Exactly where the NCAA's longstanding model of student-athletes is headed is not entirely clear after Friday's ruling that the organization cannot ban payments to its players.

But this latest legal attack on the NCAA's feudal system, while its serfs toil for its benefit in the fields of football and basketball, certainly recalls that there once was a restrictive reserve clause in baseball, eventually decimated by free agency. And there once was a laughable "shamateurism" in Olympic sports that was replaced, rather hastily, by a trust-fund system and then by full professionalism.

"It's analogous," said Northeastern University law professor Roger Abrams, an expert of sports labor law. "We can guess that, if things continue along this path, the NCAA will have the same influence as the AAU does now. Which is nothing."

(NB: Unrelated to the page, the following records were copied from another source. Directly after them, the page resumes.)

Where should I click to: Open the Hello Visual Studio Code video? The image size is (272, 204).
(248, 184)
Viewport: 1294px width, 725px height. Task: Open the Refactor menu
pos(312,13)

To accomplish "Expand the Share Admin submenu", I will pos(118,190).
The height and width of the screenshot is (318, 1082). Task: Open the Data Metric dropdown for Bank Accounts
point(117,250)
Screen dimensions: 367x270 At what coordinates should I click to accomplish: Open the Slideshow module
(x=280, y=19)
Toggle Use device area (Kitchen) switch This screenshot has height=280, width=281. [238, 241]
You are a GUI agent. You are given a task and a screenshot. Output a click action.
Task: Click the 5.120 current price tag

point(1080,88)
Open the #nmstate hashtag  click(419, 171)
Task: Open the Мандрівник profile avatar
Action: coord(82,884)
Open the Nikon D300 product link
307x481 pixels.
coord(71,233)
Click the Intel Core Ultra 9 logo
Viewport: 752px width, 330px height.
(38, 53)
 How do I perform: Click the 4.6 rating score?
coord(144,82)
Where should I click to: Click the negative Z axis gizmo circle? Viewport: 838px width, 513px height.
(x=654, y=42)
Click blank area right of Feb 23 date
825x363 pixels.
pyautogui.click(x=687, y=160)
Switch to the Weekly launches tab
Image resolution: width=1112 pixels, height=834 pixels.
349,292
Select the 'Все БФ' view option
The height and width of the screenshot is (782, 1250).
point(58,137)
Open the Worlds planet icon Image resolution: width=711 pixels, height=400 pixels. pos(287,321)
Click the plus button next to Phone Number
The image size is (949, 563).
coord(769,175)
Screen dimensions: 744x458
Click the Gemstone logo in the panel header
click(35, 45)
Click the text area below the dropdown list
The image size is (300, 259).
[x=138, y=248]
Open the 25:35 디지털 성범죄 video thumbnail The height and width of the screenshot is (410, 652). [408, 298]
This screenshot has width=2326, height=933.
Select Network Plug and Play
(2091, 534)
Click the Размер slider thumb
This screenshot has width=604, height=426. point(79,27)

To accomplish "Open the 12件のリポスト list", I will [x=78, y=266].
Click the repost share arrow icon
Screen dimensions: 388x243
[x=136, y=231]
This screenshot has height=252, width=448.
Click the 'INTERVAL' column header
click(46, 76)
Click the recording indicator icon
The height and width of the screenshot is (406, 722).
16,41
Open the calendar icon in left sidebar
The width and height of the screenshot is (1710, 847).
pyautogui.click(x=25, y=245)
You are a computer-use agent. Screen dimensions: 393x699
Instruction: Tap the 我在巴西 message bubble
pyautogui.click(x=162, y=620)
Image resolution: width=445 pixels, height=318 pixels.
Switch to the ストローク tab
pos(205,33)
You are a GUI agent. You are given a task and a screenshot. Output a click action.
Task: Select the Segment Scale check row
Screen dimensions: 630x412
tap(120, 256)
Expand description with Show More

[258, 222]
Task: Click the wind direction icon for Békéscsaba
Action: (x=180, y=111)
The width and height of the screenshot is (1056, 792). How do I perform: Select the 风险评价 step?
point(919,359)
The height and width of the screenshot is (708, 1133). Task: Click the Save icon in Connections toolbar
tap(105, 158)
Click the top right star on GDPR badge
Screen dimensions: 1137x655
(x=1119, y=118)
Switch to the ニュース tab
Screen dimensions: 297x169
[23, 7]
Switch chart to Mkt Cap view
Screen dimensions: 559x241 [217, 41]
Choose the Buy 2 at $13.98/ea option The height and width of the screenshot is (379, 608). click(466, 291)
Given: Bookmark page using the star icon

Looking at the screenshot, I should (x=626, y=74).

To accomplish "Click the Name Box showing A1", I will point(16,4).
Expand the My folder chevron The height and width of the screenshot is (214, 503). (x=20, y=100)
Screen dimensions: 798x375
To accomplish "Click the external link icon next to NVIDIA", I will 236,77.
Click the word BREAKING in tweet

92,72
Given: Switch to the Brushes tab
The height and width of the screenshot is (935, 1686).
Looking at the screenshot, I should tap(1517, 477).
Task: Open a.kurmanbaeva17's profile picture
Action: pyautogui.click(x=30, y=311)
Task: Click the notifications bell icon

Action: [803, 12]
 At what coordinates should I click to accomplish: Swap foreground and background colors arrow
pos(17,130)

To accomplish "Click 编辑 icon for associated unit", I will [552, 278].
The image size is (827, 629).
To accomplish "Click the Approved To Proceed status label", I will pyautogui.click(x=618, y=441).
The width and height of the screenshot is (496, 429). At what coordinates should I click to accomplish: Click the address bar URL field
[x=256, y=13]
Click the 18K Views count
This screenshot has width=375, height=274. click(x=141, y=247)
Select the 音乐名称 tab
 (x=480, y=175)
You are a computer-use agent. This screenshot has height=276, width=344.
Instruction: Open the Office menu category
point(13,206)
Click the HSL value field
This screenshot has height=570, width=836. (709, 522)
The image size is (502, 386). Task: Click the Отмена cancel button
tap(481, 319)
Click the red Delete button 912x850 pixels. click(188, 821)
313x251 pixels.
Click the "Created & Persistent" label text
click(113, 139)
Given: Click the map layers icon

The ruling in the so-called "O'Bannon case" is a recognition that we may have market value in society and that antitrust laws prohibit actors in society, in this case colleges and universities, from acting together to restrain trade," Abrams said. "This is not a surprising ruling. This was a done deal."

College athletes, federal judge Claudia Wilken determined, deserve a share of the enormous riches they help generate for the NCAA, its schools and conferences. In her 99-page decision, considering a suit brought by former UCLA basketball star Ed O'Bannon and 19 others, Wilken cited a violation of antitrust laws, referencing the "high coaches' salaries and rapidly increasing spending on training facilities at many schools."

Alabama football coach Nick Saban, for instance, earns almost $7 million annually, and athletic budgets in the most competitive schools regularly exceed $60 million a year. Yet the NCAA steadfastly insists it operates as an amateur enterprise in which its players must not be paid, and has suggested it will fight any legal attempts to force change all the way to the Supreme Court.

In fact, the Wilken decision does not mandate having salaried college players, Abrams reminded. "It's a matter of it they wish to sell their name and likeness, then they may be able to obtain [at least] $5,000 a year that they can put in a trust fund."

Wilken said that individual schools could determine trust fund amounts and that the NCAA would be allowed to cap such payments. But there is no doubt that the O'Bannon decision is the latest-and most dramatic-in a spate of recent developments essentially acknowledging the myth of the NCAA's "amateur" brand.

Still in abeyance is the unionization effort by Northwestern University football players. And prominent attorney Jeffrey Kessler has filed a suit on behalf of college athletes that "declares virtually the entire NCAA manual to be an antitrust violation, not just limited to the O'Bannon name and likeness aspect," Abrams said. "Jeffrey is a really smart guy, and he can't be too unhappy about the O'Bannon result."

Also, Thursday's vote by the NCAA's Division I board of directors, granting more autonomy to the richest five conferences, was an obvious admission that money talks -- and that those 65 football powers want the ability to spend whatever it takes to remain competitive.

"All of this," Abrams said, "is a result of the NCAA's incredible economic success. If no one wanted to watch March Madness or if no one wanted a football playoff, the NCAA wouldn't have any troubles. But, whenever there is money on the table . . . "

To Abrams, it is time to "develop a strategic plan, and so far the NCAA plan seems to be: We're going to appeal. As if life has not changed." To the contrary, for his summer sports law course, Abrams said, "I had to teach out of a looseleaf book, because everything is changing.

"I think bits and pieces of the NCAA fable are beginning to wear," he said. "These wonderful young athletes finally are beginning to understand that their chances of pursuing professional careers in football and basketball are very slim, and that their athletic career is right there at the Big House "on college campuses."

The one thing that remains true in this capitalist land is that, as Abrams put it, "If you do something of value, the market should compensate." Judge Wilken agreed.